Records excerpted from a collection
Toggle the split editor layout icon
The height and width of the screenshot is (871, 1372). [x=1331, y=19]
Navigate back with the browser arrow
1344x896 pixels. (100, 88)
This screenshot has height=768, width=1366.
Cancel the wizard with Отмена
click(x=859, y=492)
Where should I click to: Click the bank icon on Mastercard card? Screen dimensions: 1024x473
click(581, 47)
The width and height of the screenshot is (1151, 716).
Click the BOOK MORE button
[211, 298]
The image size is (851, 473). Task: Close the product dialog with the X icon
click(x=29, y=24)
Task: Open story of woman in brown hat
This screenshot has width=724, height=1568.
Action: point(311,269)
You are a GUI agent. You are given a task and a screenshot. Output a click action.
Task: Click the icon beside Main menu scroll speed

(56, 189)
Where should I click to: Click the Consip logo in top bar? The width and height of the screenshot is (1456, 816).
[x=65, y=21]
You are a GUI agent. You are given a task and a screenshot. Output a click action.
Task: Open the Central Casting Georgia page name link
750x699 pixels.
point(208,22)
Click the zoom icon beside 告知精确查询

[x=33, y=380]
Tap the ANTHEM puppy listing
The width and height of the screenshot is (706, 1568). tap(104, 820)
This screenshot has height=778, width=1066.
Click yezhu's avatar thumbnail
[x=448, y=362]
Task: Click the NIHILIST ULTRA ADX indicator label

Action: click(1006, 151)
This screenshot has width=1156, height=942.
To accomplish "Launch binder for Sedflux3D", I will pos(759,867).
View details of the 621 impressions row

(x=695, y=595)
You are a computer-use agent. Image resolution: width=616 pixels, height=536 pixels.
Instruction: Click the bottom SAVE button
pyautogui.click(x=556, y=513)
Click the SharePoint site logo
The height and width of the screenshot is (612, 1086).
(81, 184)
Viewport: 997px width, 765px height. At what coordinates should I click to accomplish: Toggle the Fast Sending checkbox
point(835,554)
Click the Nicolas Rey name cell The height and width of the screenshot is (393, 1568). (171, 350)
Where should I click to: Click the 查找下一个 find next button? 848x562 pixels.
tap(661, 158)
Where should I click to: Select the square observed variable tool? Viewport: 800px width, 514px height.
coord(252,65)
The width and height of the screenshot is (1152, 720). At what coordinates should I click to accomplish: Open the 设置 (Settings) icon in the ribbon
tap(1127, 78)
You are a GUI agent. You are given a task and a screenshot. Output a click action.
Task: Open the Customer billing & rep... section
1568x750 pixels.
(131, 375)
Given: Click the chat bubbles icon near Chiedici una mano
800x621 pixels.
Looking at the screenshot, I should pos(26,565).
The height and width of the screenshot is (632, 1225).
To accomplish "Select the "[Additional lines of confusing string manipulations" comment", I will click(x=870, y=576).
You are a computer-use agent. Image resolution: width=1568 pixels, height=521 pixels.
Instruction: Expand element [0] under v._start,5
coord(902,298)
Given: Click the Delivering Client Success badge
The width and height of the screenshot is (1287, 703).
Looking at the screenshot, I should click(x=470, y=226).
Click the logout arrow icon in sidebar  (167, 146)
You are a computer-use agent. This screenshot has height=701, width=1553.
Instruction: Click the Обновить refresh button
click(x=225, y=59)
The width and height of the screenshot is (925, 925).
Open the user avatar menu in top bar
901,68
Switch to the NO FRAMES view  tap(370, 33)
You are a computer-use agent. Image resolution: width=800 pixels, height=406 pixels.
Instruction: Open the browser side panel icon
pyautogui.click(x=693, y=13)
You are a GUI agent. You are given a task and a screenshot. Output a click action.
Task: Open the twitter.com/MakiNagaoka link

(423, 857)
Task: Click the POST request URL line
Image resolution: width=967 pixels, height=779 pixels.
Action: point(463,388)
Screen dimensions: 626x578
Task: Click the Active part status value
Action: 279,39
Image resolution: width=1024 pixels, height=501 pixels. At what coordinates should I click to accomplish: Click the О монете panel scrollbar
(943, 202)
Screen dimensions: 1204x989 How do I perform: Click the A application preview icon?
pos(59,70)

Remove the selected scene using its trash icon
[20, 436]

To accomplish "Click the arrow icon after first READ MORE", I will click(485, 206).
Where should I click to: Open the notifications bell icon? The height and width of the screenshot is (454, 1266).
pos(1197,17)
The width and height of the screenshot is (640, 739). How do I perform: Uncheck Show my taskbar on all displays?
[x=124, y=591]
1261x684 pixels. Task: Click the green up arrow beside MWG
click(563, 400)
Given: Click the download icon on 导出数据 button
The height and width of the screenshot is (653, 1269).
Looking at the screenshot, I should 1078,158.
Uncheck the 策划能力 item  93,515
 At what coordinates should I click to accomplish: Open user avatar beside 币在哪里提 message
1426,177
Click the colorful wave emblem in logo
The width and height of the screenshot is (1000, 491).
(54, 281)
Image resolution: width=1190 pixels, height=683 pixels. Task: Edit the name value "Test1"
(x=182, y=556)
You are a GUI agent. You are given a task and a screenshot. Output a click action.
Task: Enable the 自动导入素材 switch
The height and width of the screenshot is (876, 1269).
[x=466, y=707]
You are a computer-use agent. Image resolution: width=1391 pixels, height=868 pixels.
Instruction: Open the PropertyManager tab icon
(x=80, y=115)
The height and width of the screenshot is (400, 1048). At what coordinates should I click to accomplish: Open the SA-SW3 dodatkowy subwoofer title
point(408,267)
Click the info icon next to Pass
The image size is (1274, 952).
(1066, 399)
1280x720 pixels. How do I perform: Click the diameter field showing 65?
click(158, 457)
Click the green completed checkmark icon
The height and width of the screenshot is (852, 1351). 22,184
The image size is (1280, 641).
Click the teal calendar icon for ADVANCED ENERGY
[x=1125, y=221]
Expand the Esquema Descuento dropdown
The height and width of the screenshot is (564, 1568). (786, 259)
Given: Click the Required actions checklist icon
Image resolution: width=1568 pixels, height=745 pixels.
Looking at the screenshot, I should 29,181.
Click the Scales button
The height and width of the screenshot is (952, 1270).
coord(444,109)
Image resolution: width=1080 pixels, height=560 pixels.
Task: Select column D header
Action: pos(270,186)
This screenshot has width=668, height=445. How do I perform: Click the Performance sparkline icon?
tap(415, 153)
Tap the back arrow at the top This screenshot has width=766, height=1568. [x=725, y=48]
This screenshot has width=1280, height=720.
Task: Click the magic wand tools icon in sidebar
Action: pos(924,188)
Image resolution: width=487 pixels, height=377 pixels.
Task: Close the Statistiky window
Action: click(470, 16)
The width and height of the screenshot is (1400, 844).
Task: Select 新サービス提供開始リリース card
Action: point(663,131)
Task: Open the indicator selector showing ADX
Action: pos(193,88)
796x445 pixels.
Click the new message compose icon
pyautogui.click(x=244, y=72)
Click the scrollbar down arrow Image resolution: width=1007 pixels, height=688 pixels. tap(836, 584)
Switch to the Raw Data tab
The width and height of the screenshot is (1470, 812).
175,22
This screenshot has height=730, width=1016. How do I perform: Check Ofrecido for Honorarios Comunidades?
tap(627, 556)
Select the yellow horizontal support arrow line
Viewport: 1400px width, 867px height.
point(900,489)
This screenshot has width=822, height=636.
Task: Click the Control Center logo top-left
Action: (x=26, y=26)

* Activity
Your answer should hold every line of the entries that contains the string "computer".

* Reply
You are a computer-use agent. Image resolution: width=616 pixels, height=536 pixels.
You are a computer-use agent. Image resolution: width=1568 pixels, height=521 pixels.
You are a computer-use agent. This screenshot has height=701, width=1553.
You are a computer-use agent. Image resolution: width=800 pixels, height=406 pixels.
You are a computer-use agent. Image resolution: width=1391 pixels, height=868 pixels.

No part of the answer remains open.